リーガルを仲間に引き入れ、そしてモール側との交渉に使い、仲間達と共に安全に暮らす場所が欲しかった。
ただそれだけだったのだ。
カサッ。
戻ってきた男達の背中に付いていた紙の文章を読む。
『子供達1人に対しヒマワリ畑を1箇所譲り渡す。

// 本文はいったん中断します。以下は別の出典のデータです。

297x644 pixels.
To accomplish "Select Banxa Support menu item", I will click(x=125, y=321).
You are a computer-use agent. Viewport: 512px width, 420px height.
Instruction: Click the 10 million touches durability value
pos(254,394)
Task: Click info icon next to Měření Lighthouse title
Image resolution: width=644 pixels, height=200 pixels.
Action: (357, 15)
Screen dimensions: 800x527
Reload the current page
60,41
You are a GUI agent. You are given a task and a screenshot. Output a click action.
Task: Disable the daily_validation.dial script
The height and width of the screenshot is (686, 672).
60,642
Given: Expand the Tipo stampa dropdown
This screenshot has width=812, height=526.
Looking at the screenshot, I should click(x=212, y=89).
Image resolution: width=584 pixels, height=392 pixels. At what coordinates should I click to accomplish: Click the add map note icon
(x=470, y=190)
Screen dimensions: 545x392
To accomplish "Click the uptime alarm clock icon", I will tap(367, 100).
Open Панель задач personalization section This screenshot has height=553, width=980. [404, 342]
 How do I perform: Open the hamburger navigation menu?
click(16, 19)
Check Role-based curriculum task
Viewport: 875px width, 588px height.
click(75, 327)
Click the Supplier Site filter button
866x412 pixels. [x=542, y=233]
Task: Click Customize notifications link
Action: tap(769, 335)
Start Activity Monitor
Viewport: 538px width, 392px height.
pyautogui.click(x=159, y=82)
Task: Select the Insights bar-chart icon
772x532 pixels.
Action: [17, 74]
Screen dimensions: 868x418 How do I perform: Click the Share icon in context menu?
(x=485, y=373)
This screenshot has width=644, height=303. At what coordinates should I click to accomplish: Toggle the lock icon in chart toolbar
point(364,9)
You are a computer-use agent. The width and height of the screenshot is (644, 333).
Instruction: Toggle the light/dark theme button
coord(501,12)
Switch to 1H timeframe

交換に応じよ』
「……」
ヒマワリ畑は探せば見つけられる。
欲しいのは、それではない。
報告では、向こう側にも愛するリリンと同じような収納能力者がいるらしい。
あえて、その情報を知っている者達を生きて返したという事は、向こう側は、こちら側の出す要求をこう予想しているのかもしれない。
『収納空間内の食糧を全て差し出せば子供達を返す』
そして、マガリ達が要求できるのはそこまでだろう。
調べでは向こう側は武装した軍人達で、明らかに戦闘における練度が違う。
マガリ達にも守護者はいるが、それを除けば素人の集団で、マガリも偶然能力が高いだけだ。
生き残っている軍人、彼らはこの終末世界を初期の段階から戦い続け、生き抜いてきた強者達と予測できる。
そんな彼らから見れば、殲滅など簡単な筈だ。
しかし交渉にて死人を出さないように最低限の処置をしてくれている。
そこから推測できるのは、終末前に存在した人の尊厳を守ろうとする道徳心、秩序、善良さ。
もう無いと思っていた人としての姿に、マガリには成し遂げられない集団の成り立ちを感じられる。
だが、そんな彼らも境界線を越えれば許してはくれないだろう。
わかりきったことだ。
強者達とまともに戦おうとすれば、大多数が死んでしまう。
容易に想像できる先は『もう、ここまで』という状況だ。
相手の慈悲に隙はあるだろうか。
リーガルを上手く扱う為に子供達を攫ったのは、彼の背後に強い勢力が無い事が前提だった。
だが、こうしてマガリ達が敵わないであろう相手が出てきた今、その交渉は上手くいかない。
できるのは、食糧を増やせるところまでで、結局は明日のモールとの交渉で、仲間に対して無慈悲な決断をしなくてはならない。
今すぐ決めなければいけない重い決断に、マガリは眉をひそめたのだった。